Pada Jumat (5/4), lewat surat yang ditujukan kepada Presiden Dewan Eropa Donald Tusk, Perdana Menteri Inggris Theresa May kembali meminta agar pemimpin Uni Eropa menunda tenggat Brexit yang semula ditetapkan pada 12 April menjadi 30 Juni.
May mengatakan dia kembali mencari penundaan karena sedang berupaya berkompromi dengan pemimpin oposisi dari Partai Buruh dan sedang mendesak anggota parlemen untuk bekerja sama dengannya demi mencapai konsensus.
Ini adalah kedua kalinya PM May meminta penundaan Brexit hingga 30 Juni dan seperti yang terakhir kali, permintaan itu kemungkinan akan ditolak oleh para pemimpin Uni Eropa.
Tusk justru menawarkan proposal lainnya yakni ekstensi fleksibel (flextension) hingga satu tahun. Dia mengusulkan untuk mendorong mundur tenggat Brexit satu tahun, tepatnya hingga 31 Maret 2020.
Namun, jika Inggris berhasil menyepakati draf Brexit sebelum tenggat itu, maka mereka dapat meninggalkan Uni Eropa lebih awal.
Keputusan untuk memberikan flextension bergantung pada 27 negara anggota Uni Eropa lainnya, dan belum jelas apakah mereka semua menyetujui usulan Tusk.
Prancis bersikeras jika Inggris menginginkan lebih banyak waktu, maka mereka harus menawarkan rencana konkret terkait upaya yang dapat mereka lakukan untuk mengatasi kebuntuan politik.
"Kita perlu memahami ekstensi itu. Apa gunanya?," ujar Menteri Keuangan Prancis Bruno Le Maire. "Jika kami tidak dapat memahami alasan mengapa Inggris meminta perpanjangan waktu, kami tidak bisa memberikan jawaban positif. Tergantung pemerintah Inggris untuk memberikan jawaban atas pertanyaan kunci itu."
Itu bukan pertanda baik bagi May, yang menulis dalam suratnya bahwa rencananya adalah untuk tetap meloloskan draf Brexit miliknya dengan menggalang dukungan dan masukan dari Partai Buruh dan anggota parlemen lainnya. Ini bukanlah strategi baru dan sebelumnya terbukti strategi itu tetap gagal meloloskan draf Brexit-nya.
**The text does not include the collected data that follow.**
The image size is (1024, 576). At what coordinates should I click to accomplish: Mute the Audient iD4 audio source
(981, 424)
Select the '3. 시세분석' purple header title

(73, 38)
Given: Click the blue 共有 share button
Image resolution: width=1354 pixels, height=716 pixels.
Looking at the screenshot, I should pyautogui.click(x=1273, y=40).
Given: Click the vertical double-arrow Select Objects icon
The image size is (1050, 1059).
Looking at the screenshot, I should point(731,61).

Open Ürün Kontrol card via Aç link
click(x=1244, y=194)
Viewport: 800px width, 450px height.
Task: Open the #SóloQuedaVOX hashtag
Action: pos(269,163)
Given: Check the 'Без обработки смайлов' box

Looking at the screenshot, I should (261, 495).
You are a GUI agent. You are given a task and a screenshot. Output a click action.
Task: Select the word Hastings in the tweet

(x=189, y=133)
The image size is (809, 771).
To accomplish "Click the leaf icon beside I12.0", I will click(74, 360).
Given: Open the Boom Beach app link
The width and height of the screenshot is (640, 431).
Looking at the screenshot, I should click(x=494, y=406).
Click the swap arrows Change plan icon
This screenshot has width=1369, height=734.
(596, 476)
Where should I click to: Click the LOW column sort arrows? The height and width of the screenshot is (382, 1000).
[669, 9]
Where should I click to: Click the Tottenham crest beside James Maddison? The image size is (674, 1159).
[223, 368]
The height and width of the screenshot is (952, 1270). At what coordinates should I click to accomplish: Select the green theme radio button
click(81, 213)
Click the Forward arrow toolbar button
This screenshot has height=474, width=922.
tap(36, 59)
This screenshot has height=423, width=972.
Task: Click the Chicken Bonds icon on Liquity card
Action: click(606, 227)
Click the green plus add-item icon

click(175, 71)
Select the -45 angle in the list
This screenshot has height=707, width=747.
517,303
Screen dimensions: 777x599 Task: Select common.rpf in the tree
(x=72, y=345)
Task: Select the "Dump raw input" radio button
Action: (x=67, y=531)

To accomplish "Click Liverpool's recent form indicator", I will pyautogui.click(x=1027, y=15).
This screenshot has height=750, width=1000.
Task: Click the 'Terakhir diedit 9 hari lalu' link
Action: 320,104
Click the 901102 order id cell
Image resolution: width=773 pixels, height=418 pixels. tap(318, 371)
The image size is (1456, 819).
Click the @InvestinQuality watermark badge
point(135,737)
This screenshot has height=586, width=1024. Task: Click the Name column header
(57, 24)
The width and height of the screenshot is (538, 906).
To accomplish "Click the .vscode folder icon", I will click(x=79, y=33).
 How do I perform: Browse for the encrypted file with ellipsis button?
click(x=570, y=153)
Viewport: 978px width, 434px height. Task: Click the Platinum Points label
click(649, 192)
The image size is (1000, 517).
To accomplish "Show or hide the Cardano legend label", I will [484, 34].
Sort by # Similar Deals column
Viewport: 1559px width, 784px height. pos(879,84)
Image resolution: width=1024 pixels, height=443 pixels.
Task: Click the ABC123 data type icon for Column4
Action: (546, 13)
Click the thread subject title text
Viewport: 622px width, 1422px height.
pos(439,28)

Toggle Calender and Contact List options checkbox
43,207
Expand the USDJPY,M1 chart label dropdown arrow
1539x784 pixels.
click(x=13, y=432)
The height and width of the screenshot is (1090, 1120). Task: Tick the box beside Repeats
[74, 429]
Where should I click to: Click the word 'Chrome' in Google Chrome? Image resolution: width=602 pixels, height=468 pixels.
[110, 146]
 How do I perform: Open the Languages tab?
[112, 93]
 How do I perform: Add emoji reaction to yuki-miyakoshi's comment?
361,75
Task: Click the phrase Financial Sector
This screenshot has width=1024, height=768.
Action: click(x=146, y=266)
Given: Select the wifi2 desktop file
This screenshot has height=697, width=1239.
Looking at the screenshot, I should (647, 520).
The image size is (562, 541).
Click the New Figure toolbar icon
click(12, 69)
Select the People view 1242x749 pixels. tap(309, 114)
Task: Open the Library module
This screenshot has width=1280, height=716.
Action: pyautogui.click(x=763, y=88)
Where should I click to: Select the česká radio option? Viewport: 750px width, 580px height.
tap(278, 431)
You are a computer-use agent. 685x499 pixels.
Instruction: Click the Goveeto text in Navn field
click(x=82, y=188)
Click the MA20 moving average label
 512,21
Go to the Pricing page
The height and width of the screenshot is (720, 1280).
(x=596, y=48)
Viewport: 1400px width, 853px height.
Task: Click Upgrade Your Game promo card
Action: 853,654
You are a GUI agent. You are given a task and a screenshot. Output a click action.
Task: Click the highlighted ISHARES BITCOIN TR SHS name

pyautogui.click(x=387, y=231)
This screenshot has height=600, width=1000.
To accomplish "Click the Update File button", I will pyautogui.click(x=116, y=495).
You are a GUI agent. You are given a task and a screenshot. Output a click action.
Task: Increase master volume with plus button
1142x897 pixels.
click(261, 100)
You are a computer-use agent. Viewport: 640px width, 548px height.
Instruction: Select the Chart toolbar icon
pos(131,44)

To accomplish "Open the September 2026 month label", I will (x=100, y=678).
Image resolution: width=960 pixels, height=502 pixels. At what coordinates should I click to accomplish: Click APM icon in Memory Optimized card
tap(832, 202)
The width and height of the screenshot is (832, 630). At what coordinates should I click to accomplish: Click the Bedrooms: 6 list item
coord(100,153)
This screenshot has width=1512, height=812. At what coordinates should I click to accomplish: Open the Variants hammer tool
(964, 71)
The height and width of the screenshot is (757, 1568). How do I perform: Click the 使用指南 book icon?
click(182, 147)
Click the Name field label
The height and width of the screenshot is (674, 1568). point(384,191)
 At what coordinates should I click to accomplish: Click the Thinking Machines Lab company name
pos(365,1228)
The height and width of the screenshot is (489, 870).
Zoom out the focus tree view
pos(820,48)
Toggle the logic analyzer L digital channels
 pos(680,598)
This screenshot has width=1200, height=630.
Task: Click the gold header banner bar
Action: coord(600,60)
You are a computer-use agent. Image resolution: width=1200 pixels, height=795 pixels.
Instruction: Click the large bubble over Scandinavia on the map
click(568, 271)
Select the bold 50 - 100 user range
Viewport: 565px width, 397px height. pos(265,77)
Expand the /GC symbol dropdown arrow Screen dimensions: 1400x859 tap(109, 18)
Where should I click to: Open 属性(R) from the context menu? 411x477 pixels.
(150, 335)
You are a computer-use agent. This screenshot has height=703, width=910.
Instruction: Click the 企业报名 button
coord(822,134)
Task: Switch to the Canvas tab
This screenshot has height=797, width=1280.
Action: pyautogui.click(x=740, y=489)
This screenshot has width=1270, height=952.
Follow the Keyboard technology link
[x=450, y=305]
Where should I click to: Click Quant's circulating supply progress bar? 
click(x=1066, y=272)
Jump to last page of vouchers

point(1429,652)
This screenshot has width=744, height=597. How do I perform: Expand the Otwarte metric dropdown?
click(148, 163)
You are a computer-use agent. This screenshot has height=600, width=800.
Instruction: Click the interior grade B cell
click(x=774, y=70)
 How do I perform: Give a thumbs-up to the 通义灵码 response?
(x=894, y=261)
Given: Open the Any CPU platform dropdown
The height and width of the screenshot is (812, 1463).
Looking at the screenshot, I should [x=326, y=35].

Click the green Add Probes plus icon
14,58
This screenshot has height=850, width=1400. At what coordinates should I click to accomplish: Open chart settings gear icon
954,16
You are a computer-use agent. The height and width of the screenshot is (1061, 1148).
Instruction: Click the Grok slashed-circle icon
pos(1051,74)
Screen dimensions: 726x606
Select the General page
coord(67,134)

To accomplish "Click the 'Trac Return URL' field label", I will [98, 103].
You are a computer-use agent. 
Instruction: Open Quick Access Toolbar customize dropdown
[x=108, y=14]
Penundaan lebih lama juga akan mengharuskan Inggris untuk berpartisipasi dalam pemilihan Parlemen Eropa antara 23 dan 26 Mei.
May ingin menghindari hal itu, itulah sebabnya pada awalnya dia meminta perpanjangan waktu yang singkat. Pasalnya, Pemilihan Parlemen Eropa akan menelan biaya bagi Inggris serta secara politis dipandang dapat menyulitkan May dan Partai Konservatif.
Namun, dalam suratnya, May mengakui bahwa sebagai salah satu anggota Uni Eropa, Inggris memiliki kewajiban hukum untuk berpartisipasi dalam pemilihan tersebut. Dia menjelaskan bahwa pemerintahannya sudah berjaga-jaga dan melakukan persiapan yang diperlukan.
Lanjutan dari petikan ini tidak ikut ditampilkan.